# [INPUT DATA]

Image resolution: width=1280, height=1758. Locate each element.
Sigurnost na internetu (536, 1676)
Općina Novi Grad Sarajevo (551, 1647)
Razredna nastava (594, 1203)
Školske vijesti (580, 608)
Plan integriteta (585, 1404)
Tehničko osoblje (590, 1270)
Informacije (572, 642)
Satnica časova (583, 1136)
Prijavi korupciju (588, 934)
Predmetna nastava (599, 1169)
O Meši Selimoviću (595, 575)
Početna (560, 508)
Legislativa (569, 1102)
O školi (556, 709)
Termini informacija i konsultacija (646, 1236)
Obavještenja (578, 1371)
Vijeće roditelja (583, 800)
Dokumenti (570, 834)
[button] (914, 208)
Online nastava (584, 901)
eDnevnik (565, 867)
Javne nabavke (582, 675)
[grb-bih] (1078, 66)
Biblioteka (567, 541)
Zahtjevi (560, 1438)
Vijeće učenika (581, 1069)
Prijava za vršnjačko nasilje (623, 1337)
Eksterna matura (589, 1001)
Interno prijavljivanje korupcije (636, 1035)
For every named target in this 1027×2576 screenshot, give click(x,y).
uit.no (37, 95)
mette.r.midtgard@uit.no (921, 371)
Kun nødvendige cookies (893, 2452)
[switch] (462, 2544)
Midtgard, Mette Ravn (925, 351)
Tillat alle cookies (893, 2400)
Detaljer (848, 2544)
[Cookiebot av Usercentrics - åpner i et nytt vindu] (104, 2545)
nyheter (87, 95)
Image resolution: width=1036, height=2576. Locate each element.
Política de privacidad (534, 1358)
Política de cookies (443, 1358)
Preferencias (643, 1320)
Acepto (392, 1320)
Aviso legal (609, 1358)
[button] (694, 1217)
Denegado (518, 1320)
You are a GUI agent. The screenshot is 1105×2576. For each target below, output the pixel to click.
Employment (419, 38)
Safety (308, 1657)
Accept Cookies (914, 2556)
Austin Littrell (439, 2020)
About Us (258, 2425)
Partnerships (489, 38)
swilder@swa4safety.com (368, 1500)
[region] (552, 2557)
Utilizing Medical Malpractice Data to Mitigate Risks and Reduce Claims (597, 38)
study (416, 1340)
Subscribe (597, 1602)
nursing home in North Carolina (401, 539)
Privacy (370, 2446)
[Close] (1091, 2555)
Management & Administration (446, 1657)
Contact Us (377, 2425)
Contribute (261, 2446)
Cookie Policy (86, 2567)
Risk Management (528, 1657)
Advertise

# [WHAT THE EXERCISE ASKS]
Within the material above, copy exactly the lines from the line that holds "[Cookiebot av Usercentrics" up to and including the line that holds "Denegado (518, 1320)".

# [RESPONSE TO THIS TASK]
[Cookiebot av Usercentrics - åpner i et nytt vindu] (104, 2545)
nyheter (87, 95)
Image resolution: width=1036, height=2576. Locate each element.
Política de privacidad (534, 1358)
Política de cookies (443, 1358)
Preferencias (643, 1320)
Acepto (392, 1320)
Aviso legal (609, 1358)
[button] (694, 1217)
Denegado (518, 1320)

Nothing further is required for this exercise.